View Full Version : Reversal Printing

28-Jan-2001, 03:20
Anyone have preference of paper/chemistry for printing directly from Velvia? I h ave not tried this yet, but am about to take a wack at it, and would be interest ed in hearing opinions regarding papers and/or chemistry.

28-Jan-2001, 10:13
My favorite subject. I have only done one type of tranny printing, and thats Ilfochrome. Other, less expensive options are available-Fuji Type 35 paper, which is reported to be very good but does not have quite the long-term stability of Ilfochrome, and Kodak Radiance (I think) which I dont know anything about. Ilfochrome is very saturated, and prints on it can be very contrasty. Thats the drawback, which can be overcome by contrast lasking. Other than that, and the expense, I think Ilfochrome is the best choice. Nothing beats a fine Ilfochrome, IMO. But it depends on what results you want and how much effort and money you are willing to expend. Contrary to what many will tell you, I think Ilfochrome is very easy to learn. It does, however, take time to master it (still working on that after 5 years). Any other questions about it, fire away.

neil poulsen
28-Jan-2001, 11:07
I've always gotten good results with Fuji Type-R through a lab. I tried an Agfa paper (I believe it's Agfa) for transparencies, and didn't care for it. Fuji also has a "super-gloss", which I'm told is difficult to work with. This paper helps to snap up the contrast a bit, and could be an alternative for low contrast situations.

28-Jan-2001, 13:35
Hmm, whats contrast lasking? I believe what I meant was contrast masking, yup yup. BTW, with the Velvia Ilfochrome combo you will almost certainly want to learn masking eventually, although theres no need to start masking right away. It doesnt get any more contrasty than that. Ilfochrome can be bought in low contrast super glossy, but only in 100 sheet boxes ($$$). Prints on it are still not THAT low contrast however- it is an improvement over the high contrast stuff but it can have some color crossover problems at times.

I dont want to discourage you from trying Ilfochrome, quite the opposite in fact. The world needs more Ilfochrome printers. Before I started printing myself, I had a lab do some for me and once I saw that super glossy, metallic look of Ilfochrome I've never looked back. You might want to have a lab print some on different papers and then compare, just in case some other process floats your boat better.
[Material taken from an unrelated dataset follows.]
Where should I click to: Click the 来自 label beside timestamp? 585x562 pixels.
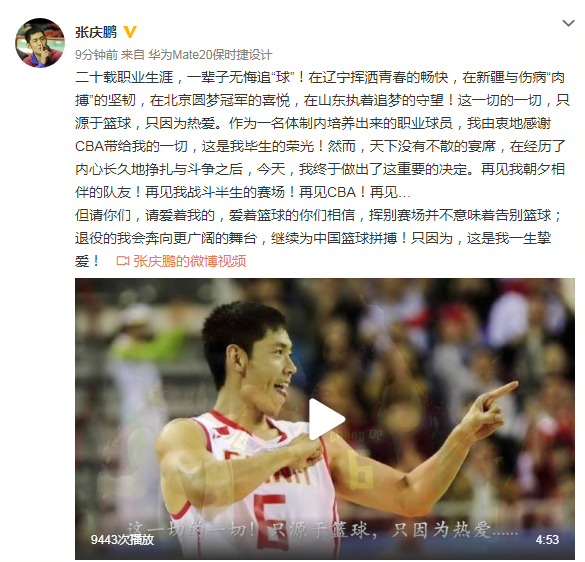click(133, 55)
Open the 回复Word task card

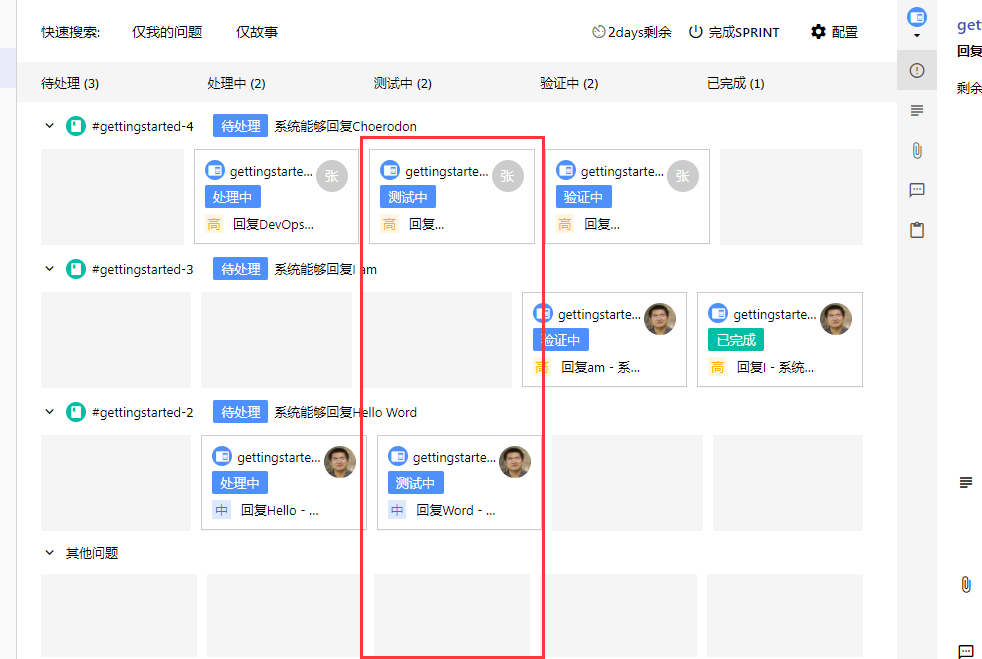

To answer the other part of your question, Ilfochrome can be processed in either P-30 or P-3 chemistry. the latter is less expensive but the bleach is more nasty. P30 only comes in 2-liter kits, for about $40. This will process roughly 45 8x10's, with partial reuse, or about 25 sheets one-shot. The P3 components are available separately. The cheapest way to go is to use the P3 bleach and mix your own developer and fix. But for starters I'd use the P30 kits.